Bridging Chasms
Dear Friends,
One of the blessings of the Sacred Ground program that we have begun this fall is that it is inviting us to behold, acknowledge, and critically evaluate some of the attitudes and ideals that have been “hardwired” into our American DNA. One of them is our dogged sense of independence, and the ethos of “rugged individualism” that motivated the growth of our country.
Words like “self-sufficiency” and “autonomy” have held such positive, powerful valence in our self-understanding. We think it is the life we prefer, going it alone, making our own private choices; our “sweet solitude” becoming isolation. We tend to place great value on being independent and free. Jesus, not so much.
In our gospel reading for this Sunday, Jesus tells of a rich man who has everything he wants and more. He dresses in purple and fine linen and feasts sumptuously every day. He has learned not to notice a poor man at his gate. Dressed in rags, longing for food and friendship, his body covered with sores, he is attended to only by the dogs who come to lick him. Both men die, that great leveler, and the scales fall away from the rich man’s eyes. From a distance, he sees his poor neighbor Lazarus now being held and soothed by Abraham in heaven. Even now the rich man wonders not about his earlier blindness or his callous treatment of Lazarus, but how Lazarus might serve him in his own distress. “Father Abraham, have mercy on me, and send Lazarus to dip the tip of his finger in water and cool my tongue; for I am in agony in these flames.”
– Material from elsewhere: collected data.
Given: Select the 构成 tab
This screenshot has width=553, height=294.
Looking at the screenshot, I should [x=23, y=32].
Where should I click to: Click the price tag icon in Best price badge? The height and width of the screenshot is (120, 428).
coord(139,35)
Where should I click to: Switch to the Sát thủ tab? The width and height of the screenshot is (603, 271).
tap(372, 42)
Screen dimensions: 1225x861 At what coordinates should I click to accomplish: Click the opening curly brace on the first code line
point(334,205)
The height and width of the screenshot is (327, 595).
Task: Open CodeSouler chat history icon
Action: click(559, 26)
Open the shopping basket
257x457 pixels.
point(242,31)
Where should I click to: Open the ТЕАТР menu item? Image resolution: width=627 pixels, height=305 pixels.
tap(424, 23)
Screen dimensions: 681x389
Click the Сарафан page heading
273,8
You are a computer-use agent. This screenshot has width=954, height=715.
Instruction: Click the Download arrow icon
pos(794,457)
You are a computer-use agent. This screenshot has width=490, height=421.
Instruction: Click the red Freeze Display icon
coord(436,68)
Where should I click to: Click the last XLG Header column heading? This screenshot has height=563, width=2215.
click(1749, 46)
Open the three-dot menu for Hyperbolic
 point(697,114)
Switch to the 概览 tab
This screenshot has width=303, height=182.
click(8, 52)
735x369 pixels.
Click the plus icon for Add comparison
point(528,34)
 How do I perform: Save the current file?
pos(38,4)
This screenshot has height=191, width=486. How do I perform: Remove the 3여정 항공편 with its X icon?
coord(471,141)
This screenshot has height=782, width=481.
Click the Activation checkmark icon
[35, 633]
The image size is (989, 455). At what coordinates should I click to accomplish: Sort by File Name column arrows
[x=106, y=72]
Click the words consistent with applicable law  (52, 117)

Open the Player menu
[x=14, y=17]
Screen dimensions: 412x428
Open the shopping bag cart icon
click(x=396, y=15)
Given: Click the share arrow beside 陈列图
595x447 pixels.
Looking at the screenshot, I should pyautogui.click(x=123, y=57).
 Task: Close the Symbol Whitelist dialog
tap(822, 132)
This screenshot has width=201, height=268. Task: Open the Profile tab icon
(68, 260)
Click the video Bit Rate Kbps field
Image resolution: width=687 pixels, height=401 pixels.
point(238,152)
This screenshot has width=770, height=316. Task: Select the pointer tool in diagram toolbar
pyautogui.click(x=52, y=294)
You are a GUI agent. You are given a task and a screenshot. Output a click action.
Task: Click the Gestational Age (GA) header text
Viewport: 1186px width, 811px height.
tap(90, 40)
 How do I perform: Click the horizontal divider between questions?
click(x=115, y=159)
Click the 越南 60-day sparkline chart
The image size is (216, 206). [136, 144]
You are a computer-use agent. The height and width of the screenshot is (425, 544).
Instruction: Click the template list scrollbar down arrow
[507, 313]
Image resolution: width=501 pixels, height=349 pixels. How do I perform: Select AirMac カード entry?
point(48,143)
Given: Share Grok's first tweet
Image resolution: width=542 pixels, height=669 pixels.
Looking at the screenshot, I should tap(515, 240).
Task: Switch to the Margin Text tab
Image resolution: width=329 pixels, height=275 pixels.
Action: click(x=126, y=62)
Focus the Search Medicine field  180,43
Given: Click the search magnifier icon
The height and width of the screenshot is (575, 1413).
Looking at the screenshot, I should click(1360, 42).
But a great chasm lies between them, too wide now to be crossed. Such is the hazard, and the bondage, of sustained separation, the depletion of our souls when we widen the zones of comfort around us and stay blind to each other’s need. Our independence ends up strangling us, cutting off the unifying breath of the life and silencing our solidarity. Every choice we make - where we live and shop and with whom we align ourselves, whether we speak up or turn and walk away - either widens or reduces the chasm between us. What we are able to see is determined by what we are striving to be. The places we go, or refuse to go; the words we use, or refuse to use; the actions we take, or choose not to take; these shape the state of our soul.
As I reflect upon all that we do together here at St. John’s, from celebrating homecomings and kicking off new programs like Sacred Ground, to hosting memorial services for those who we love but see no longer, I am reminded of one very important thing. Whether or not anyone walks beside us, we do not journey alone. Moment by moment, choice by choice, we build or bring down bridges of connection. We strengthen the bondage of our separation, or we set each other free. Like me, I hope that you will lean into the latter in a world that is sorely in need of communal love.